- Problem requirements -
Lines from the records below that contain the word "value" are to be copied out.

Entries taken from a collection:
* * * * * * * * *
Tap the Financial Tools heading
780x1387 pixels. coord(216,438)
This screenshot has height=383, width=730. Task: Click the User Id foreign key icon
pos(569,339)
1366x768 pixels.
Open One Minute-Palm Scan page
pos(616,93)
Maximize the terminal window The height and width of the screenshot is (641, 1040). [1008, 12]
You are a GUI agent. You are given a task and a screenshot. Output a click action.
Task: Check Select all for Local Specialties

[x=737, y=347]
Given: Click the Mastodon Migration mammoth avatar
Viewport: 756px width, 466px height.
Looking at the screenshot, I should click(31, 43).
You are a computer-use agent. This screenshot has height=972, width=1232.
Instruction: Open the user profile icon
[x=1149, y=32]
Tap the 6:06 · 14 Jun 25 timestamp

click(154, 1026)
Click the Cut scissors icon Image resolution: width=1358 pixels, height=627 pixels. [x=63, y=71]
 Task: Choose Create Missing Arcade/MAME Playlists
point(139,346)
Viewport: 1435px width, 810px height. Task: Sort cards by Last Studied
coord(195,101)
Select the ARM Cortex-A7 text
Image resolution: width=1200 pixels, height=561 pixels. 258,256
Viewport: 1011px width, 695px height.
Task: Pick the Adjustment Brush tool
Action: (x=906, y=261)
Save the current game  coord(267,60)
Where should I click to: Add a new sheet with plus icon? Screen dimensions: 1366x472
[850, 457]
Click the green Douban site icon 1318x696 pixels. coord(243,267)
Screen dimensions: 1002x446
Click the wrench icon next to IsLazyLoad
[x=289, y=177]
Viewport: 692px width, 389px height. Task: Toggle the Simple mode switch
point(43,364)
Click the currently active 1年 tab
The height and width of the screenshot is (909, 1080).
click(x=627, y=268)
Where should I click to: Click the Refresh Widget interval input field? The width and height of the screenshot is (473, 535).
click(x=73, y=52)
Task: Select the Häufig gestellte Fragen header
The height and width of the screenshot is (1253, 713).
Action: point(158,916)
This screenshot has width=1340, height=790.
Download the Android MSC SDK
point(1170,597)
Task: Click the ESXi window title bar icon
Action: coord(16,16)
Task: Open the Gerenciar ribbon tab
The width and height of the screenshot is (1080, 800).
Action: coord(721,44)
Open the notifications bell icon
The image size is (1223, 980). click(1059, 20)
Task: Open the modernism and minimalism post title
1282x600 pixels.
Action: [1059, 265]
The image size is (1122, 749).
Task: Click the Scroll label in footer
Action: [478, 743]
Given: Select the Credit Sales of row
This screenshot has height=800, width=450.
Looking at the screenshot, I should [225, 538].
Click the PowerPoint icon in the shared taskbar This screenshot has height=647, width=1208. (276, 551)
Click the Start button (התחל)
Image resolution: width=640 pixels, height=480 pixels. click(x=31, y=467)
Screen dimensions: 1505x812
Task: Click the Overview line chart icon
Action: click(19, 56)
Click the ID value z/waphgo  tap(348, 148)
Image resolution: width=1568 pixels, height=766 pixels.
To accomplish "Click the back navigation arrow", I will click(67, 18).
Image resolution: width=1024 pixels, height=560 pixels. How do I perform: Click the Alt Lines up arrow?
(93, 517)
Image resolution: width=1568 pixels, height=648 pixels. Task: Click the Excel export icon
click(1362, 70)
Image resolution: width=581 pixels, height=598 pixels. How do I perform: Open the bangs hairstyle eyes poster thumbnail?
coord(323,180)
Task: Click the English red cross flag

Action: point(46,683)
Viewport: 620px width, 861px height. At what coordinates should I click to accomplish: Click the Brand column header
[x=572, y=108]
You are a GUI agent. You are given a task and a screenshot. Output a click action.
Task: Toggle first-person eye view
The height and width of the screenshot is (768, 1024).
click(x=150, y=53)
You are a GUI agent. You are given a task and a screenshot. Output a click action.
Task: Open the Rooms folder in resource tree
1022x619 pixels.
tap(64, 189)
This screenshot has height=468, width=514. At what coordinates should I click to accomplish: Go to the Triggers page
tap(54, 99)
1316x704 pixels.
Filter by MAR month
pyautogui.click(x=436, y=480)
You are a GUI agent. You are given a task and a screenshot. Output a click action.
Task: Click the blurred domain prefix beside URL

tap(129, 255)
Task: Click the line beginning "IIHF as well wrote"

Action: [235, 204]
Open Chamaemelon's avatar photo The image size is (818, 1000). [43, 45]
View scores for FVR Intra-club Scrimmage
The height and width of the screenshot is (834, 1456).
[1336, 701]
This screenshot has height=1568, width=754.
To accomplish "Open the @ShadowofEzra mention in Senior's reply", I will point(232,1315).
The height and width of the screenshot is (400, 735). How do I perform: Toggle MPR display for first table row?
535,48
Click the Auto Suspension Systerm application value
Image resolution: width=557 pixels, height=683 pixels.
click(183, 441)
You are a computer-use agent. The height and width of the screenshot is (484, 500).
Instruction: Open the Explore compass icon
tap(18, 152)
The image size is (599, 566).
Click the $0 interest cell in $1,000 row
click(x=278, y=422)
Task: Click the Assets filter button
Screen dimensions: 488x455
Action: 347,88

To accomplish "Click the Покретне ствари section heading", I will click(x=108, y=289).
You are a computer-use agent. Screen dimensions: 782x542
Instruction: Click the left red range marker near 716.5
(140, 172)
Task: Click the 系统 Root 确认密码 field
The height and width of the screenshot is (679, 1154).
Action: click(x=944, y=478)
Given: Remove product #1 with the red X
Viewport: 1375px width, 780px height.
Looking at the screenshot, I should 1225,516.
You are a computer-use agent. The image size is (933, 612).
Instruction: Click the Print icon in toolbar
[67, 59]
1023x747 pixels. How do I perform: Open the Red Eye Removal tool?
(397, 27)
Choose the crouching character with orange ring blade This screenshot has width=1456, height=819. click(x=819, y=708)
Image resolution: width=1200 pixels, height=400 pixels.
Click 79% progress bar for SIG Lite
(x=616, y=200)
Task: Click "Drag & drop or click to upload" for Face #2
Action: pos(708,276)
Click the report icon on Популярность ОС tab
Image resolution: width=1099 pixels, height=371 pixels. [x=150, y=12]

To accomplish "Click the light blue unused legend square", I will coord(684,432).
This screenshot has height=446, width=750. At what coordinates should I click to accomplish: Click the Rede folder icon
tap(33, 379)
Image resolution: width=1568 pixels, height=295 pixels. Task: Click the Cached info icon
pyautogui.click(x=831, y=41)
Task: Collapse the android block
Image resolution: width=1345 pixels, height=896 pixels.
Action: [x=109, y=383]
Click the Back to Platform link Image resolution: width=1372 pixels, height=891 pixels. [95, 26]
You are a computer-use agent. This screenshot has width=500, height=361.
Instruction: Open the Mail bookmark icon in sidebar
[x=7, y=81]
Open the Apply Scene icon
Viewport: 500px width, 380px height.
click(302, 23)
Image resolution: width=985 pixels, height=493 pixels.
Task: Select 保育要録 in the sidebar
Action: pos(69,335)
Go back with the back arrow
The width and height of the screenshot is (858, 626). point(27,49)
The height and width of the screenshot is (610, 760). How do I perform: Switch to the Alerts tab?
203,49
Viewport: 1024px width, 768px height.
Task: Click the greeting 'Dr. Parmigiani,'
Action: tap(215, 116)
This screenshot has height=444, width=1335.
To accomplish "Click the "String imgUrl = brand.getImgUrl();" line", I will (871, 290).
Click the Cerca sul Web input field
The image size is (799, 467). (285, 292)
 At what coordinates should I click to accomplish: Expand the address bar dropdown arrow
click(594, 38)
* * * * * * * * *
- Expected answer -
Click the ID value z/waphgo  tap(348, 148)
Click the Auto Suspension Systerm application value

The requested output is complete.